The principal who supervises research has to apply the primary function test on a person-by-person basis. Get this wrong and a person who should be Series 86/87 qualified is producing research reports without the qualifications, and the firm's research-analyst-conflicts supervisory framework does not reach them.

Exam Tip: Gotchas

  • Title does not control. A "VP of Equity Strategy" whose primary job is producing research reports is a research analyst under the research-analyst conflicts rule and must hold Series 86/87. A "Head of Research" who manages analysts but does not personally write research is not a research analyst (although the rule covers supervisors of research analysts separately).
  • The org-chart designation is independent of title.

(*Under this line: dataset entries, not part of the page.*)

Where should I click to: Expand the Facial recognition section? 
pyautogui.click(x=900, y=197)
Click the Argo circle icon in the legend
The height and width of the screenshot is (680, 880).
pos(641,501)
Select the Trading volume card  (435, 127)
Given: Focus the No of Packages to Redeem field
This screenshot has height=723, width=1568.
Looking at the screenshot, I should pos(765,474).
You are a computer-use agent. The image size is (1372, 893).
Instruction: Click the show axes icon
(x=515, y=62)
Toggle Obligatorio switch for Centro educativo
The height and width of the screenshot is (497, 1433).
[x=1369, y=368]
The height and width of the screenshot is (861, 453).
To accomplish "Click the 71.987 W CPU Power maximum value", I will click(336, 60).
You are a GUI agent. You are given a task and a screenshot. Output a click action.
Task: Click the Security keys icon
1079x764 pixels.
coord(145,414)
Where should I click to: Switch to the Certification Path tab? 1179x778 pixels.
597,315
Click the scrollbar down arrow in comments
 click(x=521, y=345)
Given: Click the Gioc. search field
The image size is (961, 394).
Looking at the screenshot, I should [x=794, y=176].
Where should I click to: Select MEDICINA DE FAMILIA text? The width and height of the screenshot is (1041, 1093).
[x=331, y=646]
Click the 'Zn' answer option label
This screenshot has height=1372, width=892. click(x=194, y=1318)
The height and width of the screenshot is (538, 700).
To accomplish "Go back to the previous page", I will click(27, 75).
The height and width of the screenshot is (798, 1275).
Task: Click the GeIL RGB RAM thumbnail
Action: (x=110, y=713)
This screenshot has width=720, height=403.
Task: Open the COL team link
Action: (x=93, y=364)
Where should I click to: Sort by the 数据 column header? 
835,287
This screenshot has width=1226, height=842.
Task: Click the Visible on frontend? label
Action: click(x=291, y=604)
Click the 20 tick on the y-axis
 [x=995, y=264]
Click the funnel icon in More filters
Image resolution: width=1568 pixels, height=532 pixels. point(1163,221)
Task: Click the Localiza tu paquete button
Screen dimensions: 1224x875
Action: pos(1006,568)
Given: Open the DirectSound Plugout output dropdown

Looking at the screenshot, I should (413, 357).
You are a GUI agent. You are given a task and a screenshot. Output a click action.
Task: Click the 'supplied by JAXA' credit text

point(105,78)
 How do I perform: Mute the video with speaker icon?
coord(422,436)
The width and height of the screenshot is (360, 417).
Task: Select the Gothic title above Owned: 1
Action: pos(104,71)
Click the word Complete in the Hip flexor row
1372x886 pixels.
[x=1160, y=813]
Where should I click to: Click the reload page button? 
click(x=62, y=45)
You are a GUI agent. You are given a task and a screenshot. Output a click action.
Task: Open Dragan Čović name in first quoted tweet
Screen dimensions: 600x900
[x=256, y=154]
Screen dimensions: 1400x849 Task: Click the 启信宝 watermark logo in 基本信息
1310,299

If a person is shown as a research analyst on the firm's org chart submitted to FINRA, that designation makes them a research analyst regardless of what their business card says.
  • Series 86 covers analysis; Series 87 covers regulation. Both are required to act as a research analyst. The firm cannot Series-86-only an analyst and let them publish.

Investment Discretion Under the Exchange Act

A separate but related concept the exam tests is investment discretion under the Securities Exchange Act:

  • A person exercises investment discretion with respect to an account if the person:
    • Is authorized to determine what securities are bought or sold for the account, or
    • Makes those decisions in fact, or
    • Otherwise exercises influence the SEC has determined should be subject to the Act

The Exchange Act "influence" concept matters here because the research-analyst conflicts rule restricts trading by research analysts and by persons able to influence the content of research reports, paralleling the same "influence" standard. The exam tests the principle that anyone with substantive influence over what a research report says is treated, for personal-trading purposes, the same way the analyst is.

The investment-discretion concept also reappears in the soft-dollar safe harbor later in this unit: the safe harbor only protects a money manager who exercises investment discretion in this same sense.

Exam Tip: Gotchas

  • "Influence" extends the research-analyst conflicts rule's reach beyond just analysts. A research director, a desk strategist who edits an analyst's conclusions, or a senior executive who reviews drafts and pushes for changes can all be "persons able to influence" research content, and are therefore covered by the personal-trading restrictions.
  • Investment discretion is the gating fact for the soft-dollar safe harbor. A money manager who lacks investment discretion cannot rely on the soft-dollar safe harbor for any of the manager's brokerage arrangements (covered later in this unit).
  • Discretion in fact, not just on paper. The Exchange Act reaches a person who makes investment decisions even without formal authority. Authority on paper is one prong; in-fact decision-making is another.